Pixel coordinate grounding data
>>>>

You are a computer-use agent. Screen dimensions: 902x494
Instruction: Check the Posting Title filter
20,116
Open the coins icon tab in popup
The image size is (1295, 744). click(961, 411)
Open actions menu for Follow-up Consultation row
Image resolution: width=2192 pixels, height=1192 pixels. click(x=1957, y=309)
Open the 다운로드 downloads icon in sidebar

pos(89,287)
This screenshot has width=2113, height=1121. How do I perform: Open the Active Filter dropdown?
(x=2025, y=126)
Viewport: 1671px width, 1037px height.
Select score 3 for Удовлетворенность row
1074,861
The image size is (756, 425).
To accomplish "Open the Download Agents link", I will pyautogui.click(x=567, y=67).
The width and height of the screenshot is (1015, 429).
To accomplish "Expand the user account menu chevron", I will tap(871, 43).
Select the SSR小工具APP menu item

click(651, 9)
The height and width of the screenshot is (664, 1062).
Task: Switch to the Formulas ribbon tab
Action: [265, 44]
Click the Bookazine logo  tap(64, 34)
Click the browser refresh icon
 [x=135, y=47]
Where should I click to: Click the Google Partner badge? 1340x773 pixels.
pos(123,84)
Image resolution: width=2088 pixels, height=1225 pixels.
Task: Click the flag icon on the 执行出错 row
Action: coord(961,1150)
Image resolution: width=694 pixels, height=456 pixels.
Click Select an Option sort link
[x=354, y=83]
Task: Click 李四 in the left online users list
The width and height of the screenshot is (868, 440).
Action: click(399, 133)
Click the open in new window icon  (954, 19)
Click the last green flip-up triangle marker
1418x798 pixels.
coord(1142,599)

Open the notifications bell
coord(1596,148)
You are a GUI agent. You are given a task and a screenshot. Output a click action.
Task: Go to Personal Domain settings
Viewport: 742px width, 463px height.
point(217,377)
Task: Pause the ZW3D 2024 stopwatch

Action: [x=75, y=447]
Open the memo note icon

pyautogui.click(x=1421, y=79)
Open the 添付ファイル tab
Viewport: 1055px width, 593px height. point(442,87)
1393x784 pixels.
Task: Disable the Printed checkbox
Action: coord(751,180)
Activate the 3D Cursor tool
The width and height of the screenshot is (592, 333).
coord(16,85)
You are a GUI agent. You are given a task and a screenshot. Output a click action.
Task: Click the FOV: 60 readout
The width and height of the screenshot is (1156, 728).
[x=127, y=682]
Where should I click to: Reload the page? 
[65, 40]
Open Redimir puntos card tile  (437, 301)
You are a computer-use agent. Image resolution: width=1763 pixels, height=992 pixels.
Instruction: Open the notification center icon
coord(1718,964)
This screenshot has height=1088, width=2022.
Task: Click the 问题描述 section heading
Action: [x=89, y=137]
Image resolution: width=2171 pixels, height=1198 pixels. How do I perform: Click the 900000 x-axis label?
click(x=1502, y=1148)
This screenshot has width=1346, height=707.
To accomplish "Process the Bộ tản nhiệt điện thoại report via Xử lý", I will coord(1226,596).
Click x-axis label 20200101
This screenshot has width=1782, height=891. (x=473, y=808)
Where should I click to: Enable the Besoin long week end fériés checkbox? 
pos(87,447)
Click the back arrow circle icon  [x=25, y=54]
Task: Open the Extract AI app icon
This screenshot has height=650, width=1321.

<<<<

In the entries, some lines may contain the word "computer". Give how many do, as a number by itself.

2